Pambianco stila la classifica dei negozi multimarca presenti sul social di Zuckerberg. che batte instagram perchè può raccontare il design a 360°. e rappresenta un punto di contatto col cliente
Il design è sempre più social e, con esso, anche i negozi multibrand. Sarà perché dà la possibilità di raccontarsi, perché mette in stretta relazione il cliente finale e l’azienda, ma Facebook sembra essere il prediletto dai multibrand di design. Guardando in profondità il fenomeno dei social media, appare chiaro quanto Facebook, molto più che Instagram, sia il mezzo ideale per comunicare un prodotto. Perciò Pambianco Design ha stilato una graduatoria di quanto siano attivi sul social di Mark Zuckerberg i principali multibrand italiani. Nella classifica emergono notevoli differenze, riconducibili sostanzialmente a due fattori: l’esperienza pregressa con il web e la connessione con il territorio.

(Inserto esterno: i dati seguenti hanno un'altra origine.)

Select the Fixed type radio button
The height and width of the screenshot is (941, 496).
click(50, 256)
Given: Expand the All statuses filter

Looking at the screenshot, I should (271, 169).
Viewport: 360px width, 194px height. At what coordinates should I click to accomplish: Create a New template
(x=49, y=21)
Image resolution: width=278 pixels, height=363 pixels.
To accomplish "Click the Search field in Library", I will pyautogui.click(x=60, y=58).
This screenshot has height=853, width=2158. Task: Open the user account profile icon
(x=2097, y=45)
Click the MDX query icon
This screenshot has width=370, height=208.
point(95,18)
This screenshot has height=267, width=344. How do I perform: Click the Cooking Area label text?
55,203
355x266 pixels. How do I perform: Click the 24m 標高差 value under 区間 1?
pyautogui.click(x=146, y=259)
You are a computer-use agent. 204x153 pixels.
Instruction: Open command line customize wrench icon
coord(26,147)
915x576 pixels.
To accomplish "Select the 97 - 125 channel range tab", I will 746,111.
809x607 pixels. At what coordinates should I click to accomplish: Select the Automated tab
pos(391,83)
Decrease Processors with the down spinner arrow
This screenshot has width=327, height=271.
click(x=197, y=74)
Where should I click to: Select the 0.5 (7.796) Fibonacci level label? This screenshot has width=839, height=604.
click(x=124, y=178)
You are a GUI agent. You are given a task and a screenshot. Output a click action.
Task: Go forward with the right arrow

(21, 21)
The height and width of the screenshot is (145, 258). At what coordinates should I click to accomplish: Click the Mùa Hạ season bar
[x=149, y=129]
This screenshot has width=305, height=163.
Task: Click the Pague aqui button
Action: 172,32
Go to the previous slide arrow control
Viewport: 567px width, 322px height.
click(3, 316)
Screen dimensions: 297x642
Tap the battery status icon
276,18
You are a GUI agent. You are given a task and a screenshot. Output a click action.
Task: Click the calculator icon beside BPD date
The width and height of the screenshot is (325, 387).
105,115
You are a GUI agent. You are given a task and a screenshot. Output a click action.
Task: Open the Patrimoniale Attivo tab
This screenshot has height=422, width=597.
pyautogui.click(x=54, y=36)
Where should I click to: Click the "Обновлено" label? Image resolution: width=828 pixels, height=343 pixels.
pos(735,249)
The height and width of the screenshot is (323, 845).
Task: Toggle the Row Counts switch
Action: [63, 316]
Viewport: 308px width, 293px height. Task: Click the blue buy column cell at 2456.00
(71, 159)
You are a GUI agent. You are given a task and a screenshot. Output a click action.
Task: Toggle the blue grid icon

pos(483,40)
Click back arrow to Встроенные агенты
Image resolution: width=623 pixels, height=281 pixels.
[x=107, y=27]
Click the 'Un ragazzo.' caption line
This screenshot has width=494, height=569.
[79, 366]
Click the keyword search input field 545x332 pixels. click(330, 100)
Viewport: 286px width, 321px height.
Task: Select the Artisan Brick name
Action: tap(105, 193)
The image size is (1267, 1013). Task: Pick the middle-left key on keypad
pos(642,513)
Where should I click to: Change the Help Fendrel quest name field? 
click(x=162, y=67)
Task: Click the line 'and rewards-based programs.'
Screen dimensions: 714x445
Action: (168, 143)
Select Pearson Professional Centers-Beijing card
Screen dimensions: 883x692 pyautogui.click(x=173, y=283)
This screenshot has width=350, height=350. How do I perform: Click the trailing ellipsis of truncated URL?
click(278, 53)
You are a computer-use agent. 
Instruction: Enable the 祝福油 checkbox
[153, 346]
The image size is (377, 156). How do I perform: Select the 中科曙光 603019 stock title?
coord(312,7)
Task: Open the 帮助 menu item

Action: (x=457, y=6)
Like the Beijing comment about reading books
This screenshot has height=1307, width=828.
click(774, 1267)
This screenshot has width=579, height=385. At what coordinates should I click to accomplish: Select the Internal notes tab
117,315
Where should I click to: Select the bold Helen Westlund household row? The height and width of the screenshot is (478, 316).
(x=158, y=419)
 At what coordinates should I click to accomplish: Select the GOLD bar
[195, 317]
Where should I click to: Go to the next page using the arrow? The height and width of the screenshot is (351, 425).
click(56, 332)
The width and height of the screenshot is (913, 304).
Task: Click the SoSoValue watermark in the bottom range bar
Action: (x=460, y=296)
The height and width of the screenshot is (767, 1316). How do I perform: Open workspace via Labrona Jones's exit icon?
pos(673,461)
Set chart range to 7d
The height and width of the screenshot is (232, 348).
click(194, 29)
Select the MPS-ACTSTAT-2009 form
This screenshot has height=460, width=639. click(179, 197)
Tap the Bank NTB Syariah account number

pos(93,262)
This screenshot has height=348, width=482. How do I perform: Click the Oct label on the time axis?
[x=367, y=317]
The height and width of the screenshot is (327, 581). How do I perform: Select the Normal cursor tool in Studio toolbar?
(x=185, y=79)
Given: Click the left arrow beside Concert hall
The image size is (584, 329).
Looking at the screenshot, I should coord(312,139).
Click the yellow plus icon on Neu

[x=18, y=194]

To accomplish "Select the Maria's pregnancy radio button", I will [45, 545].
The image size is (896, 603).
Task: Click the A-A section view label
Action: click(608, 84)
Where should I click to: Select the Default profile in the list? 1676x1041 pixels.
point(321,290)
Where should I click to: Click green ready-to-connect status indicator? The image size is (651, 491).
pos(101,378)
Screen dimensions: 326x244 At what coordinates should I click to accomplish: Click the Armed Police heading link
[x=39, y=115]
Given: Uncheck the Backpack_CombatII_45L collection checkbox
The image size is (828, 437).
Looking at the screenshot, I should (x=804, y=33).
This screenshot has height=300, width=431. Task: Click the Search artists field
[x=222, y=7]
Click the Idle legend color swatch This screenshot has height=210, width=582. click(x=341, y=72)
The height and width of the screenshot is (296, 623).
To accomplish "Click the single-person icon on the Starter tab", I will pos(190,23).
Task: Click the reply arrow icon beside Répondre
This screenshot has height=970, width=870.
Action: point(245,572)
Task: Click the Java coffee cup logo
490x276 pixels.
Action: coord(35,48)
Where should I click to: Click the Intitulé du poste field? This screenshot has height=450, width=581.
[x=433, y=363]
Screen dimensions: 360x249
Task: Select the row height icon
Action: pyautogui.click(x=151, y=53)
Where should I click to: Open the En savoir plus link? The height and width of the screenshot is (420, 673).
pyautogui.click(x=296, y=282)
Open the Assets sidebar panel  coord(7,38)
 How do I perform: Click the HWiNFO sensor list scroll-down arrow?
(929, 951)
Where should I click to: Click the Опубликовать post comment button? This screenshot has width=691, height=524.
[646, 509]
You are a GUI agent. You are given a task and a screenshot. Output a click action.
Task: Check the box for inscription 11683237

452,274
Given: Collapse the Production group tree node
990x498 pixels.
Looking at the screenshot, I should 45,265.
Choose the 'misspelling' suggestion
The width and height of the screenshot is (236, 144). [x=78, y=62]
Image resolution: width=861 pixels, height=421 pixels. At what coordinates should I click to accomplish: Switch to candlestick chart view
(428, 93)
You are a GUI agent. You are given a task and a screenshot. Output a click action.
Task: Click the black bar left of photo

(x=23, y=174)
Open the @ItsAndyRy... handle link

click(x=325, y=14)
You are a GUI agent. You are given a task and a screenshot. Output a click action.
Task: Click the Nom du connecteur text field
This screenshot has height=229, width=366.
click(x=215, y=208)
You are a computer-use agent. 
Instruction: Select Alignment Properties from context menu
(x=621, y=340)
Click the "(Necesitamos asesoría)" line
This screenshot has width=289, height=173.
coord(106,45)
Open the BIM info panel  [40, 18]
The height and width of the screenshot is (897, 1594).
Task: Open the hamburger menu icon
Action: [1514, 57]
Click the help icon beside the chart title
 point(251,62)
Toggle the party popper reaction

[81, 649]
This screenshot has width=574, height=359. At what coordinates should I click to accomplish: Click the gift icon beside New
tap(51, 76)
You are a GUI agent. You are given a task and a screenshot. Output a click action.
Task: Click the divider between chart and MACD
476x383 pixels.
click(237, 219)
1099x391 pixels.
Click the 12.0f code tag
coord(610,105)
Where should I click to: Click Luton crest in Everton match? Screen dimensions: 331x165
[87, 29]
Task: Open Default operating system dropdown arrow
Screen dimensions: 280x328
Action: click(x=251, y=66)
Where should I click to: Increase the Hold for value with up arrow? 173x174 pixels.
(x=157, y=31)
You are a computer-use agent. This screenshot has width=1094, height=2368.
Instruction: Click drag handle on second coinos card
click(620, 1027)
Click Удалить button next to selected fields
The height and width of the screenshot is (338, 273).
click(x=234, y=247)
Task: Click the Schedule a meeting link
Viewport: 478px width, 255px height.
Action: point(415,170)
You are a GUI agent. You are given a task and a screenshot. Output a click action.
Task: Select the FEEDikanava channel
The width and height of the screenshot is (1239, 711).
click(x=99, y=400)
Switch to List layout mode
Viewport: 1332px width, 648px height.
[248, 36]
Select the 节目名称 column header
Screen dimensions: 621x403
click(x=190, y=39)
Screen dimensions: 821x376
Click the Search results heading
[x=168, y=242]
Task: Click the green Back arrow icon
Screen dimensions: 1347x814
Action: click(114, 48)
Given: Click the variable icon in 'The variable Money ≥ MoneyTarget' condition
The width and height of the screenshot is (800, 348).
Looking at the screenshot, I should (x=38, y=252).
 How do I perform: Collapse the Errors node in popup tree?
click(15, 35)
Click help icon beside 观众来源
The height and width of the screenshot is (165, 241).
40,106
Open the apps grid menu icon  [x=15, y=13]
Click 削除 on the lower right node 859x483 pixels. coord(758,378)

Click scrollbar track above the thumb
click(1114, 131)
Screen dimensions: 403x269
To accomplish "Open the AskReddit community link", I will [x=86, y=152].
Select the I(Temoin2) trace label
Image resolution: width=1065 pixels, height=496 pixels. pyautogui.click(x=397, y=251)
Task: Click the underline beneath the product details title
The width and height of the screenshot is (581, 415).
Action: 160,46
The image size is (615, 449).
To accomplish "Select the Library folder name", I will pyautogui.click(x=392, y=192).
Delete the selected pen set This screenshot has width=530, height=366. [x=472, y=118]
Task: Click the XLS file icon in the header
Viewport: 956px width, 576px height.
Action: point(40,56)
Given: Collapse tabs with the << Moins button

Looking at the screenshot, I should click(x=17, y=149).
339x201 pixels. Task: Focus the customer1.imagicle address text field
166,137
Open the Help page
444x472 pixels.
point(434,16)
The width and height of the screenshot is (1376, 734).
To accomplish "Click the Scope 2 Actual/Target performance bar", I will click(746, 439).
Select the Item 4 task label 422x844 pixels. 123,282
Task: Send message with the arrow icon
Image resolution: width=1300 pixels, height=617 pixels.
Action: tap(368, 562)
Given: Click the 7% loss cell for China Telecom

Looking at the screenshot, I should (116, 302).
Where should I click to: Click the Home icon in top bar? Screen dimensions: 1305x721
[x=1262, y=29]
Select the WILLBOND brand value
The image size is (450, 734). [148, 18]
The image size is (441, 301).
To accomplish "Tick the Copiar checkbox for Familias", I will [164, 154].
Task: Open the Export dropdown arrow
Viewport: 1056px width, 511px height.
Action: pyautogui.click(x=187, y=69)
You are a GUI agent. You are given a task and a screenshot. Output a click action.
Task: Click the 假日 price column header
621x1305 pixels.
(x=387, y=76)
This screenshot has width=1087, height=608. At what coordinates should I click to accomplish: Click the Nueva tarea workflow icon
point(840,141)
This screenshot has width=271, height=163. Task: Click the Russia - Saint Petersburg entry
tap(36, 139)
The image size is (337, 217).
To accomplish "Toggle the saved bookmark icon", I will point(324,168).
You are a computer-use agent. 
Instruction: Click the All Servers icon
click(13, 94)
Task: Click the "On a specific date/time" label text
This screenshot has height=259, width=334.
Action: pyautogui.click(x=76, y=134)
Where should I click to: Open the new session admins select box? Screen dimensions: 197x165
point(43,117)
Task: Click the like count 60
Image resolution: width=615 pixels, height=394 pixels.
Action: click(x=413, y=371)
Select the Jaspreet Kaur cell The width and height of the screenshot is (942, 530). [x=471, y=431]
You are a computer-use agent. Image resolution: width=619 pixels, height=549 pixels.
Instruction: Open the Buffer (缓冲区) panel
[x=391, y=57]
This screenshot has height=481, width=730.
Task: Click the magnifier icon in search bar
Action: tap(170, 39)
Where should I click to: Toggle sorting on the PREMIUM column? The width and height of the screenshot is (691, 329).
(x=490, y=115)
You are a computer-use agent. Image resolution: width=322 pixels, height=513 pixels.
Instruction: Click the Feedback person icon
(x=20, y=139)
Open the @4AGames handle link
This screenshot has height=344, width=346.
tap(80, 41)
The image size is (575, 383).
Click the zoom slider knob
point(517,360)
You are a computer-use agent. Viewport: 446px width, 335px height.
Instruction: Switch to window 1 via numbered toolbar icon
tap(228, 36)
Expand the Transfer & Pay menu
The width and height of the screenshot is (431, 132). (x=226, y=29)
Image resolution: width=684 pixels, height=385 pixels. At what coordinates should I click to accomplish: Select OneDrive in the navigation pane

In generale, dunque, Facebook consente di raccontarsi molto meglio di Instagram che, nella sua immediatezza, lo permette solo parzialmente. Anche se “considerare questi due social come attori di due diversi spettacoli è sbagliato – ha dichiarato a Pambianco Design Gianluca Mollura, amministratore delegato di Mohd (Mollura Home Design), multibrand nato come fabbrica artigiana e di base nella provincia di Messina e al primo posto della classifica di Pambianco Design –. Nel futuro non si potrà scegliere se agire sull’uno o sull’altro, ma sarà indispensabile giocare bene su entrambi integrandoli”. Per Deco Mobili, realtà tarantina che, oltre ad avere un multibrand, possiede anche gli e-commerce ‘deconlinestore’ e il concept store ed e-commerce ‘theloftdesign’, a fare la differenza sono le caratteristiche del prodotto: “Facebook è sicuramente il mezzo migliore per la comunicazione social del nostro mobilificio, ma Instagram è adatto a veicolare le immagini dei prodotti presenti nei nostri store online – ha spiegato Donatella Giglio, communication manager di Deco Mobili –. La differenza la fa la tipologia di merce: quando un prodotto è tradizionale, come quelli dei marchi presenti nel nostro multibrand, ha bisogno di essere raccontato e quindi Facebook è il veicolo migliore. Se invece, come accade per deconlinestore e theloftdesign, si tratta di prodotti particolari e innovativi, Instagram è l’ideale, anche perché gli utenti di questo social sono, per natura, più attratti da questo genere di proposte”.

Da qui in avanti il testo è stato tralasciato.